Votre modèle économique est aussi plus vertueux ?

Oui, c’était essentiel à mes yeux ! Quand vous achetez sur Bereamne, 97 % de la somme va directement dans la poche du créateur. Nous prenons aujourd’hui 3 % de commission, une offre de bienvenue, qui passera ensuite à 5 %, ce qui sera toujours inférieurs aux autres plateformes numériques. Nous prenons aussi quelques centimes sur les frais de livraison, comme Vinted peut le faire par exemple, mais l’objectif n’est pas de pressurer les artisans. Au contraire, je veux qu’ils puissent vivre correctement de leur travail et surtout je veux montrer que l’artisanat peut être une alternative crédible dans nos habitudes de consommation.

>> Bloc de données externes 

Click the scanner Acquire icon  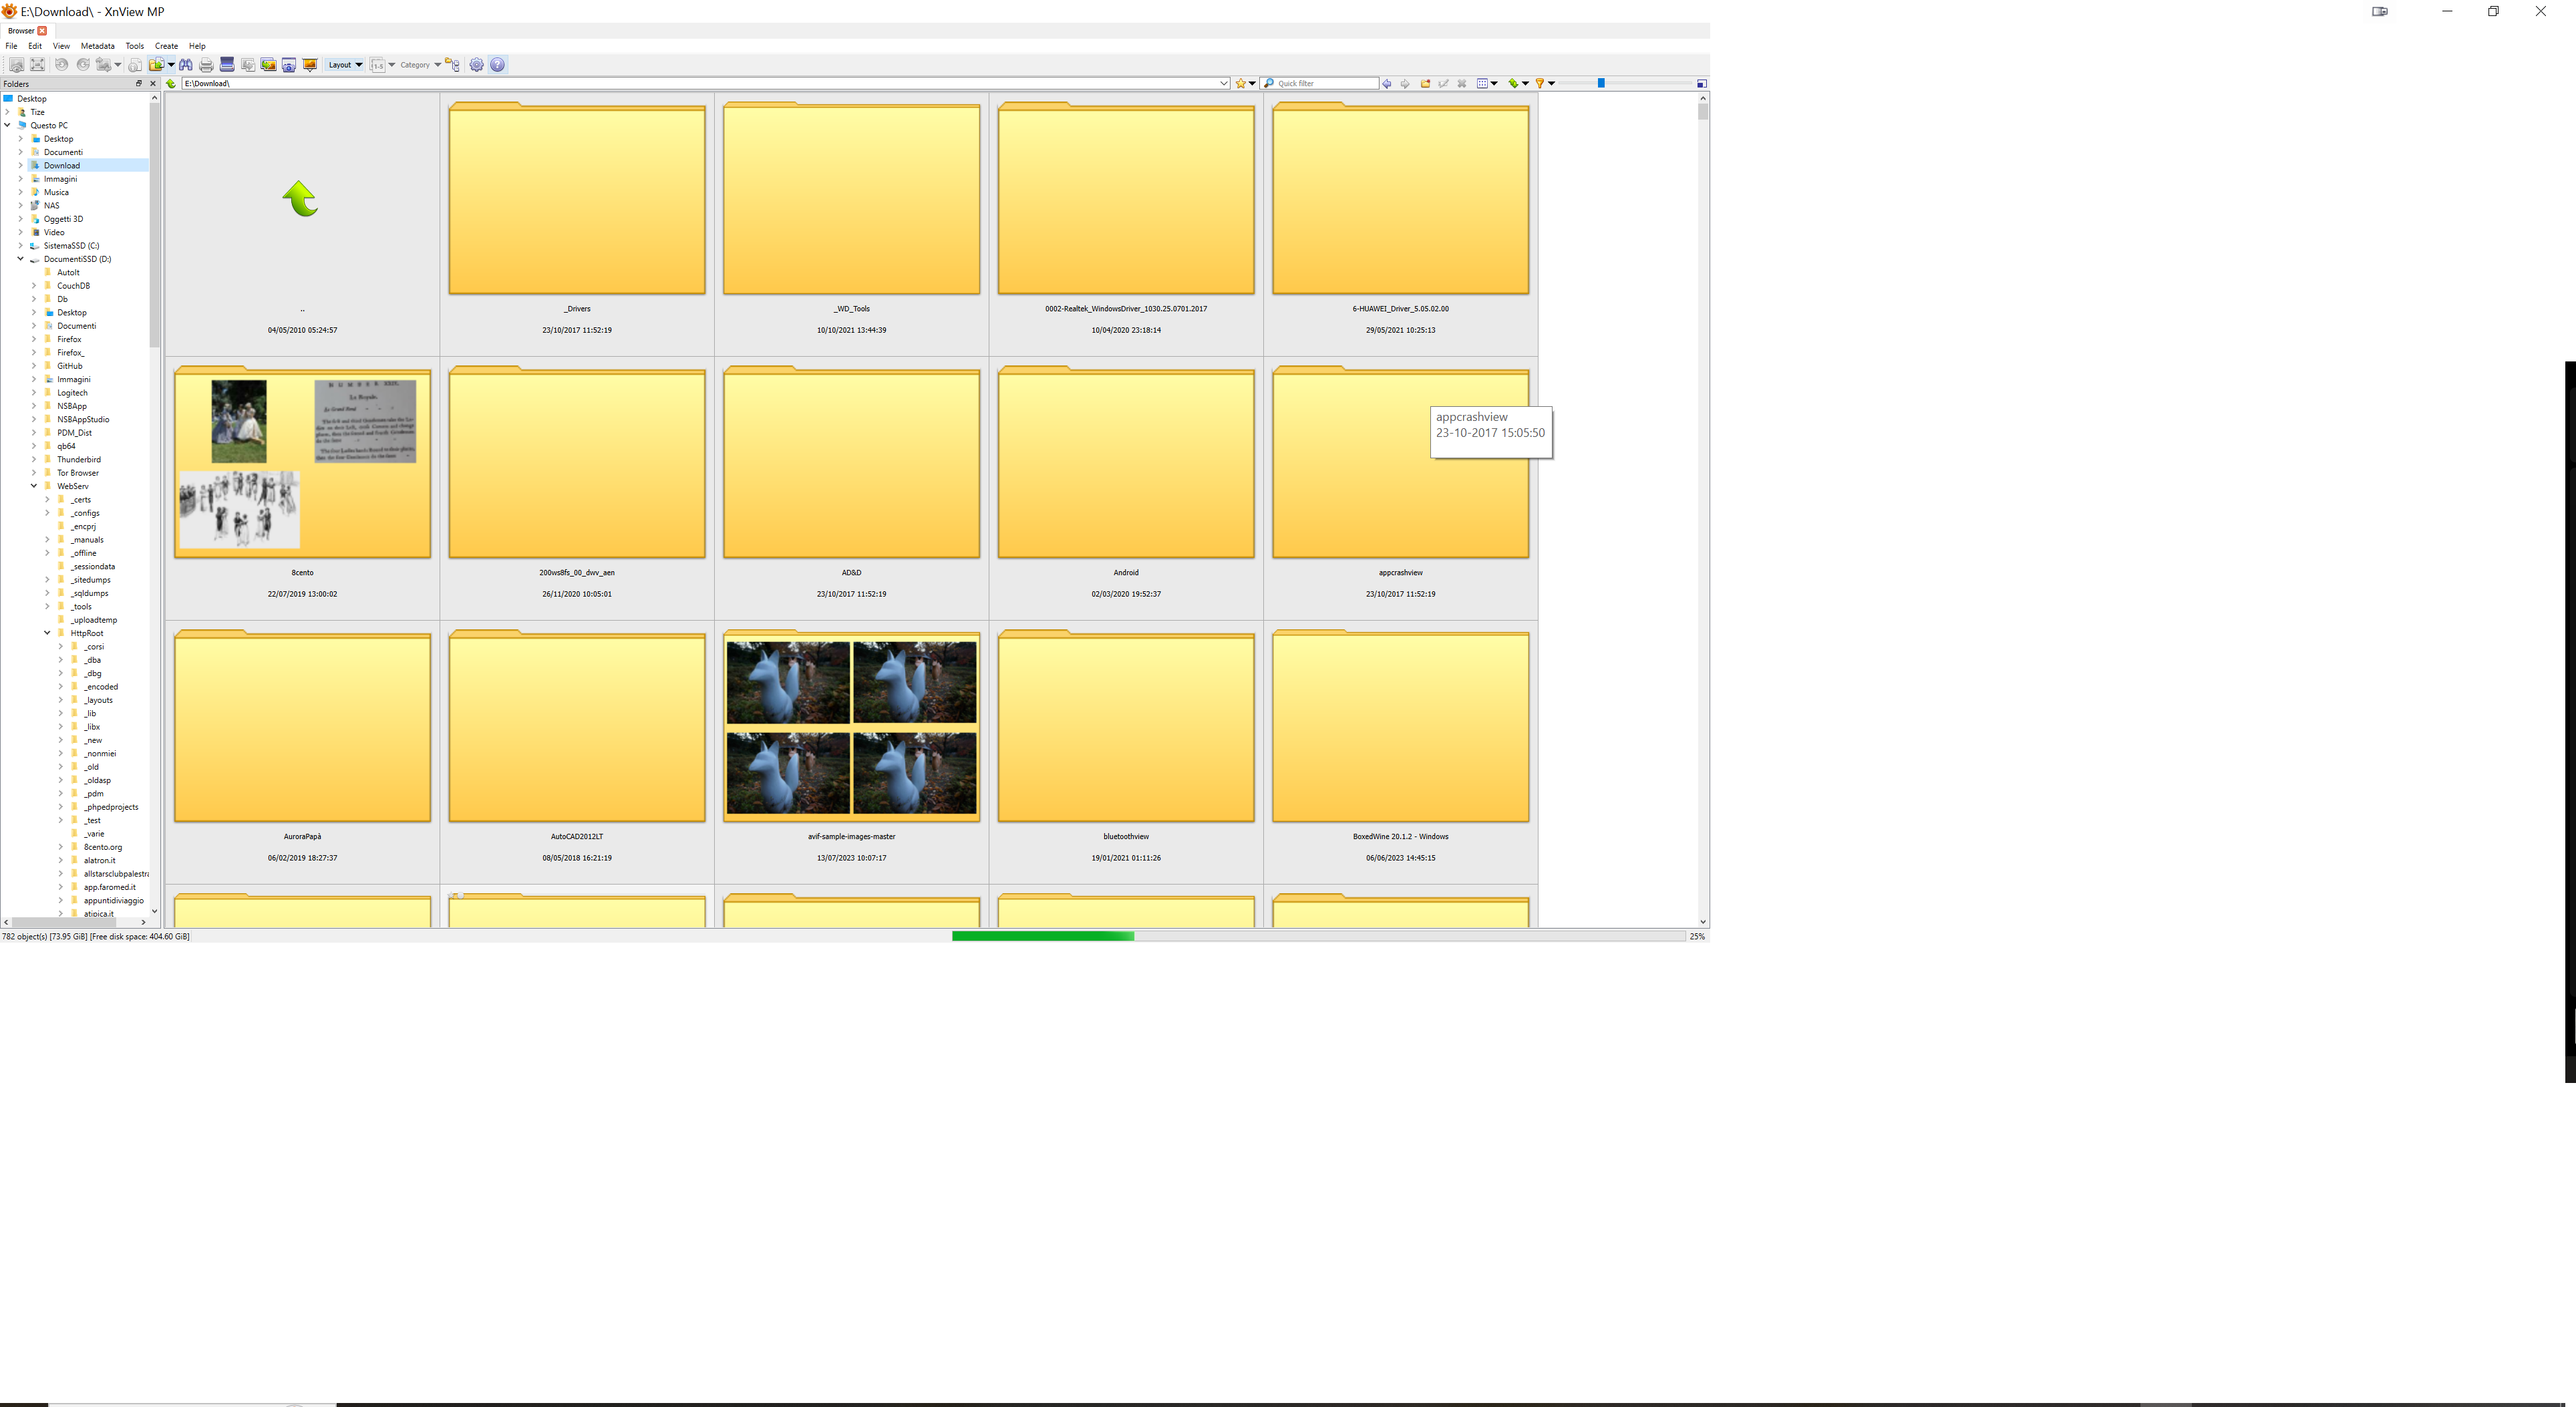[227, 65]
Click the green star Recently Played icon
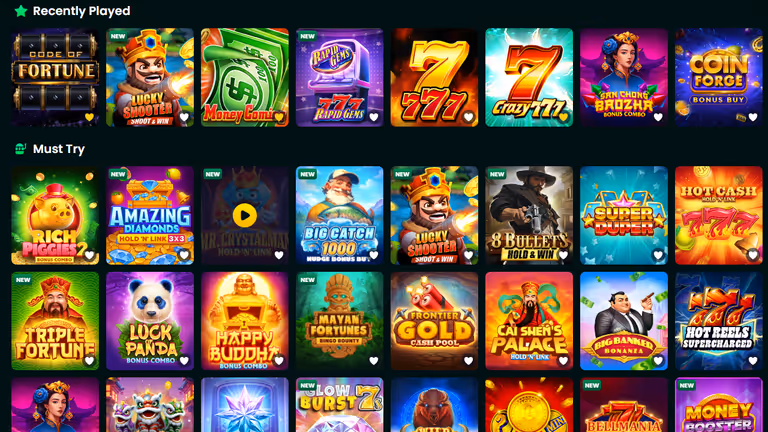Image resolution: width=768 pixels, height=432 pixels. tap(21, 11)
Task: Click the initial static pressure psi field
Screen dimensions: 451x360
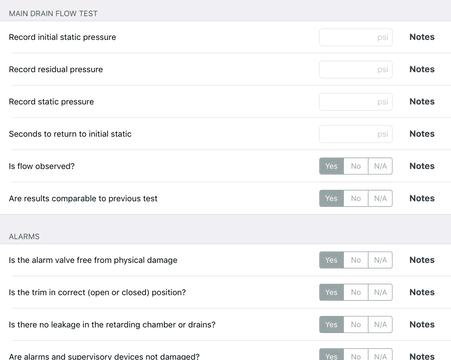Action: pyautogui.click(x=356, y=37)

Comment fonctionne concrètement la plateforme ?

Il y a une partie utilisateur et une partie vendeur. Côté client, l’expérience est pensée comme un réseau social, un peu à la Pinterest. On peut suivre des créateurs, s’abonner à leur univers, voir leurs nouveautés. Nous avons aussi une fonctionnalité qui permet de trouver des produits dans un rayon géographique autour de chez soi. Aujourd’hui, 70 % de notre catalogue est dans les Hauts-de-France, mais nous avons déjà des artisans partout en France. Et ce n’est qu’un début puisque nous devrions rapidement dépasser la barre de la centaine de créateurs référencés. Actuellement, 70% du catalogue est concentré dans le Nord de la France, mais l'expansion nationale est en cours. 

Quels sont vos projets pour les prochains mois ? 

Lors de la soirée de lancement de Bereamne, nous avons annoncé notre Tour de France. A partir de mars, nous allons parcourir le pays pour rencontrer nos artisans, filmer leur travail, raconter leurs histoires et tout cela sera diffusé sur le site et nos réseaux sous forme de vidéos immersives. Sur la plateforme, nous allons aussi ajouter la personnalisation des produits, les stories, les posts, pour que chaque créateur puisse vraiment bâtir sa communauté. Et ensuite, mon ambition est de développer le marché de l’expérience en organisant par exemple des ateliers chez les artisans, pour les particuliers comme pour les entreprises. L’objectif n’est pas de faire du business, mais mettre en avant un e-commerce local et authentique. 

Les Rives Créatives, un tremplin

Implantées à Valenciennes, Les Rives Créatives est un incubateur dédié à la création numérique et à l’accompagnement des porteurs de projets innovants. Elles offrent notamment un appui juridique, financier et stratégique aux jeunes entrepreneurs, tout en favorisant les synergies locales. Pour Maxence Mockers, c’est «un environnement clé pour structurer et accélérer le développement de Bereamne».